Publié le 11 mars 2023 à 7h30 - Dernière mise à jour le 1 août 2023 à 23h31
Maryse Joissains est née à Toulon dans une famille populaire, catholique et communiste. Elle arrête ses études à l’âge de 16 ans avant de passer l’équivalence du Bac en cours du soir puis de devenir avocate. Membre de l’UDF, de l’UMP puis de LR, députée des Bouches-du-Rhône de 2002 à 2012, maire d’Aix-en-Provence et présidente de la communauté d’agglomération du Pays d’Aix puis, du territoire du Pays d’Aix. Elle démissionne de son mandat de maire en 2021… Dans un ouvrage en cours de rédaction elle revient sur son histoire. Entretien.
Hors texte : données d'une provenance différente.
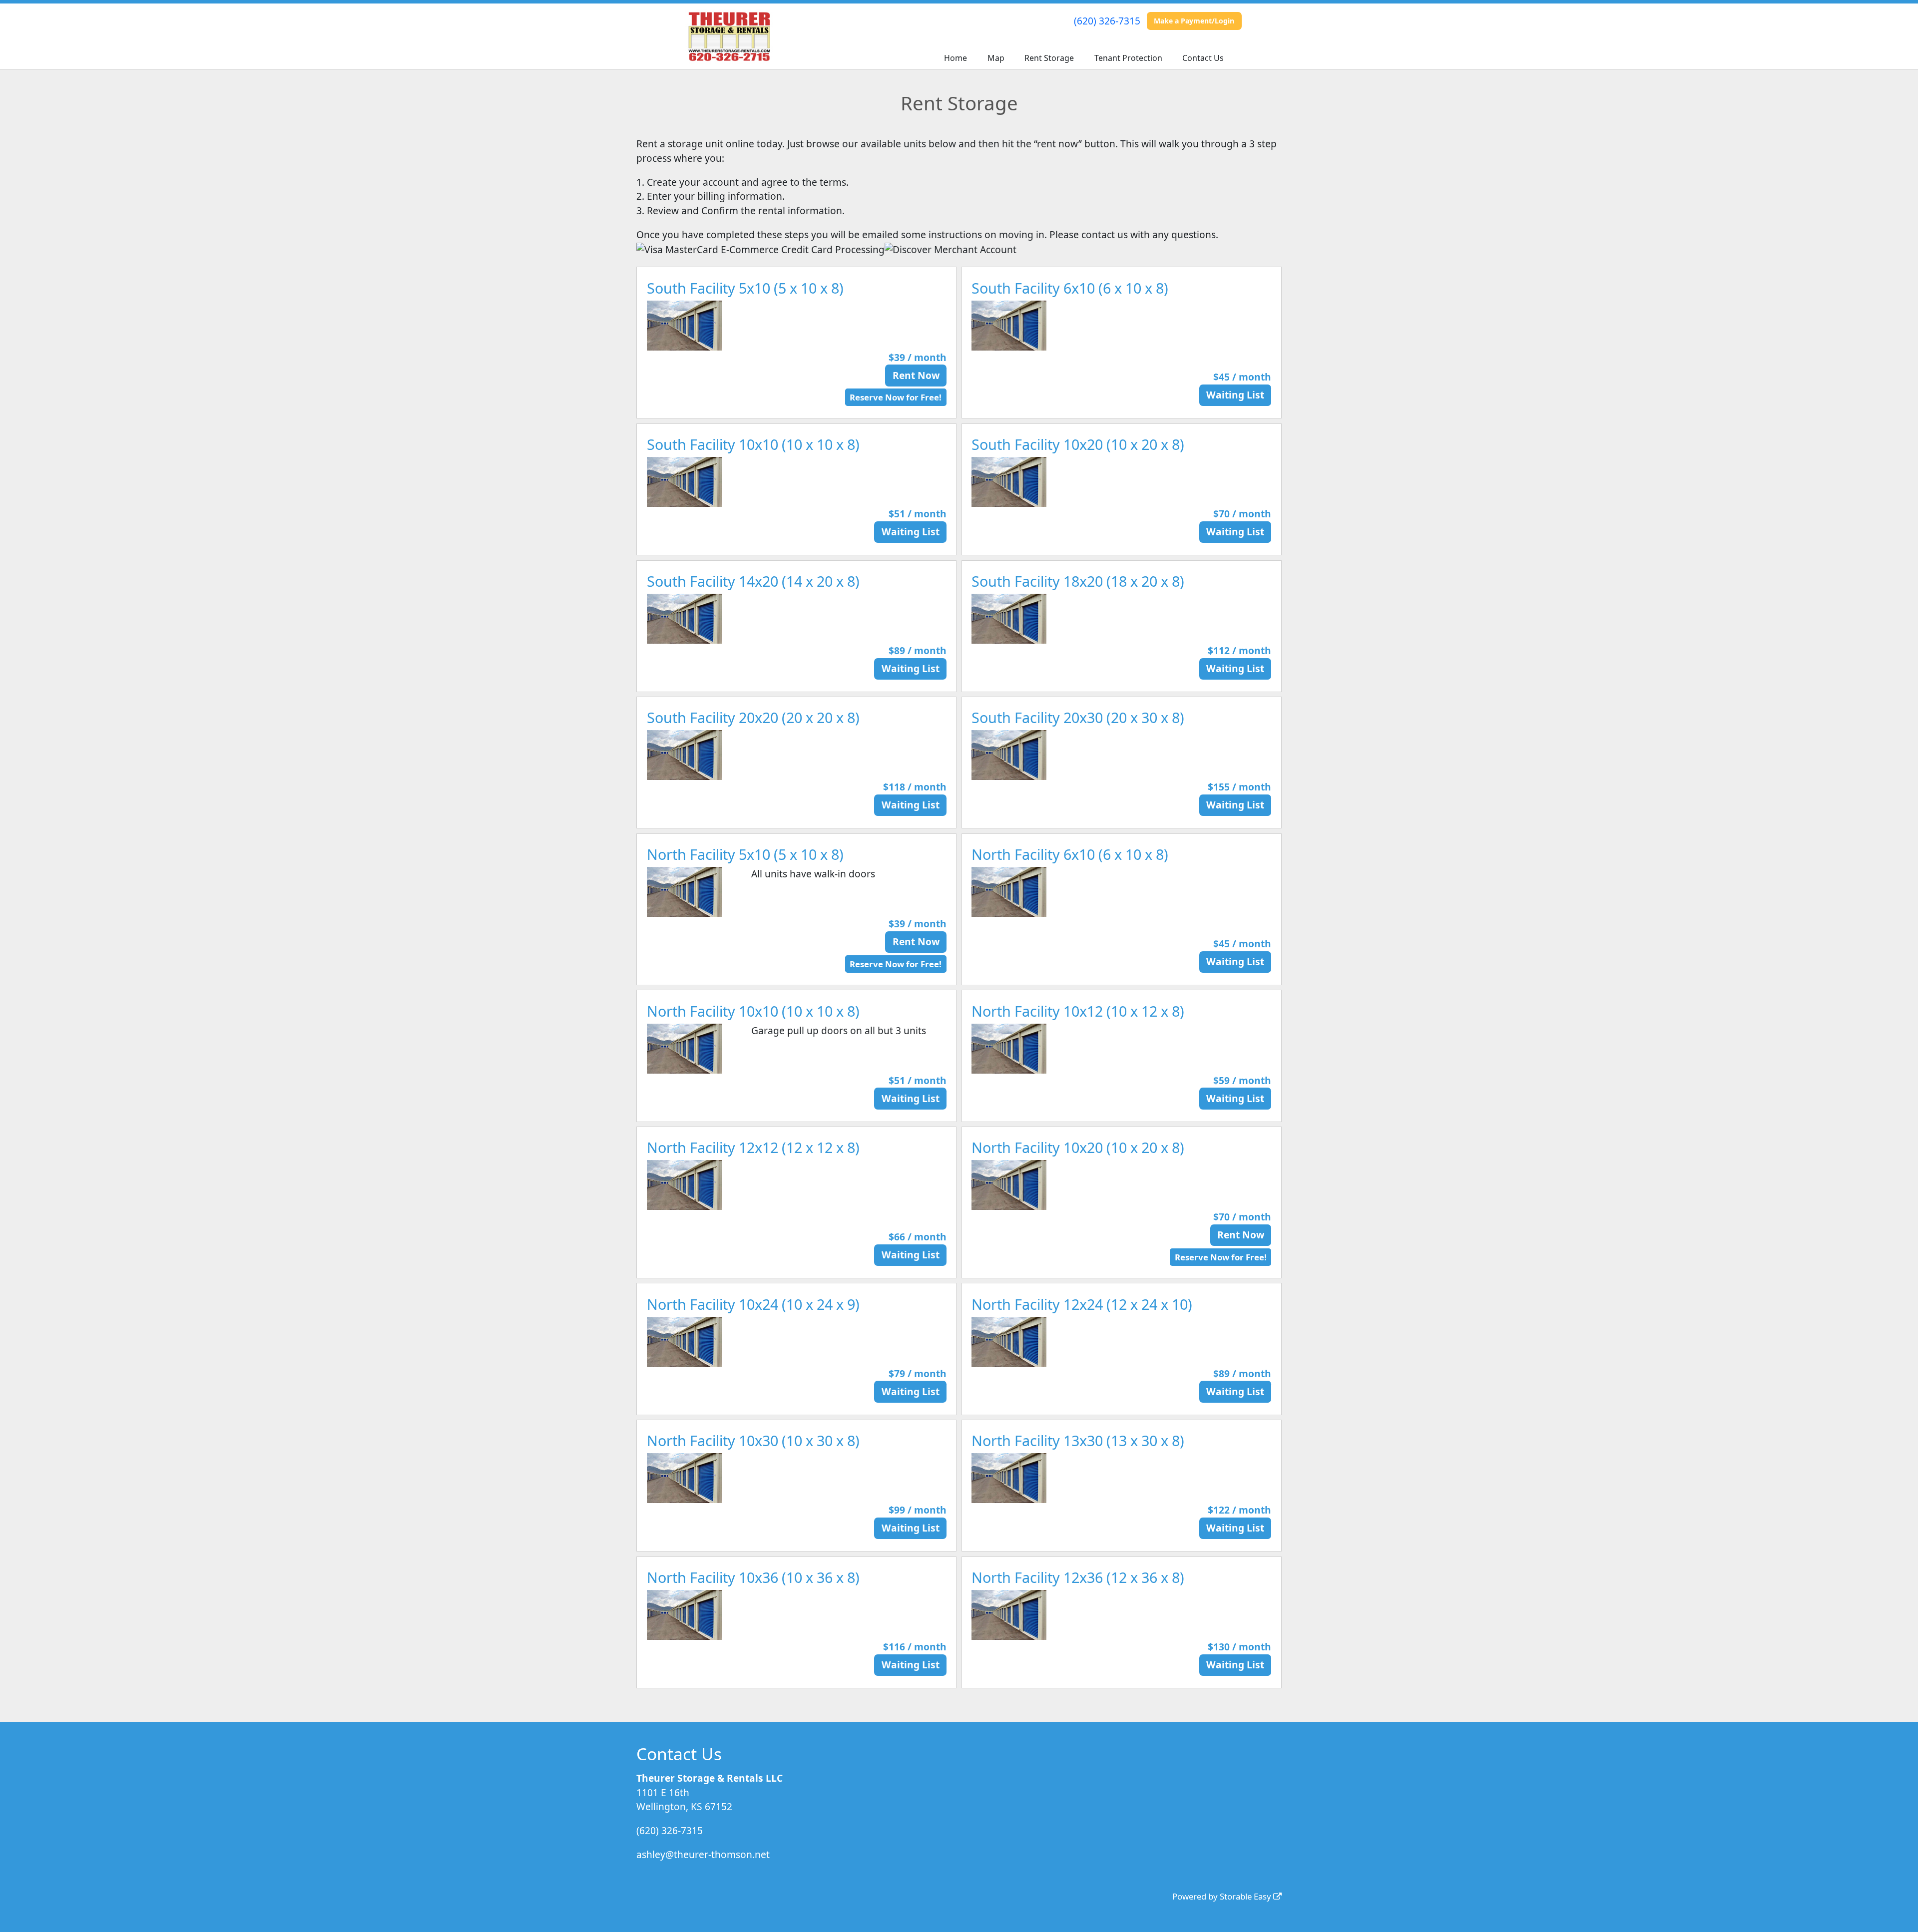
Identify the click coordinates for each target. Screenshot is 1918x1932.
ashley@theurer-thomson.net (703, 1854)
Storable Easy (1246, 1896)
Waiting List (1235, 394)
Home (955, 57)
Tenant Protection (1128, 57)
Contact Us (1203, 57)
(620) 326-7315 (1107, 20)
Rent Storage (1049, 57)
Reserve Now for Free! (896, 397)
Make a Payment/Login (1194, 20)
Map (995, 57)
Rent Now (916, 375)
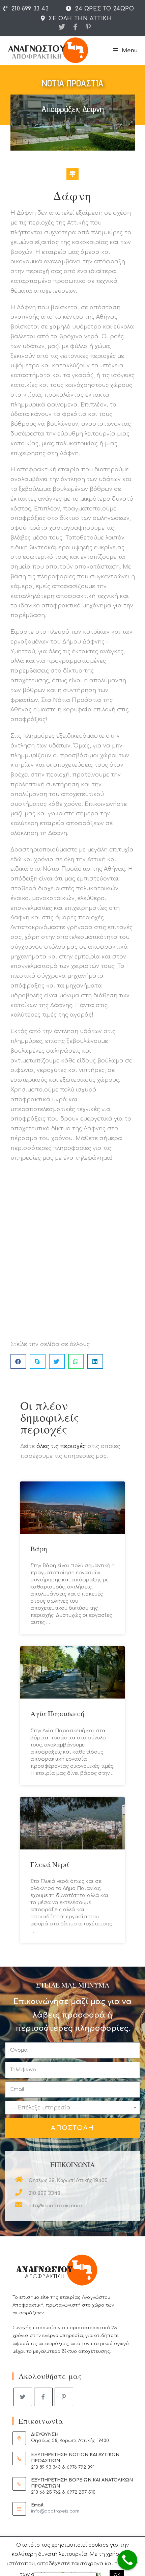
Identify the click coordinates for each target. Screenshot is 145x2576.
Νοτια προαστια (72, 82)
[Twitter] (61, 27)
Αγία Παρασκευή (57, 1713)
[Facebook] (75, 27)
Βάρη (38, 1548)
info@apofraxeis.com (55, 2511)
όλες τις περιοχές (61, 1446)
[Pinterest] (86, 27)
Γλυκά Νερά (49, 1864)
Destimed : Vous écrivez actuellement un livre. Sur quoi porte-t-il ?
Maryse Joissains : C’est l’histoire de ma vie. Après mon AVC et mon cancer j’ai eu envie de l’écrire mais, pour cela, il fallait que recouvre ma vue, perdue avec l’AVC. C’est le cas depuis le mois d’octobre. Je peux écrire, revenir sur mon histoire, mon enfance toulonnaise, mes parents communistes et catholiques, mes colères. Ma colère après ma condamnation pour trafic d’influence et détournement de fonds publics, alors qu’il n’y a eu ni enrichissement personnel, ni préjudice pour la commune et que la Chambre régionale des Comptes a donné quitus, en 2019, pour mes 15 années de gestion. Mais, aujourd’hui mes premières colères vont à l’encontre de nos dirigeants. Nous allons vers une troisième guerre mondiale avec le conflit entre la Russie et l’Ukraine et personne n’a la stature pour stopper ce glissement morbide vers la mort. Bien sûr que Poutine est un malade sanguinaire mais un conflit planétaire n’aidera personne. Il nous manque un Chirac pour dire stop, pour imposer la paix à Poutine. L’Europe n’est plus l’Europe, l’Allemagne joue sa carte personnelle, les Pays Baltes collent aux États-Unis, l’Otan gagne sur tous les terrains, au détriment de l’Europe. Je suis inquiète. Et puis, il y a un problème, combien tout cela coûte aux contribuables français? D’autant que cela arrive après le quoi qu’il en coûte. Dès que j’irais mieux je demanderais une enquête pour savoir où est allé l’argent.
Que pensez-vous de la retraite à 64 ans ?
C’est peu dire que je n’ai pas été d’accord sur tout ce qu’a fait Mitterrand mais, concernant la retraite à 60 ans je pense qu’il a eu raison. A 60 ans on peut avoir envie de faire autre chose, et si on veut encore travailler, très bien, mais cela doit être un choix. Il faut une réforme mais pas celle-là qui n’est jamais qu’une réforme à la petite semaine. Il faut relancer l’ascenseur social dont j’ai bénéficié. Il faut réindustrialiser le pays pour permettre à tous, quel que soit son niveau de formation, de trouver un emploi. Et puis, il faut une vraie politique familiale et une vraie politique des seniors. Et, pour financer les retraites, il faut notamment taxer les super profits.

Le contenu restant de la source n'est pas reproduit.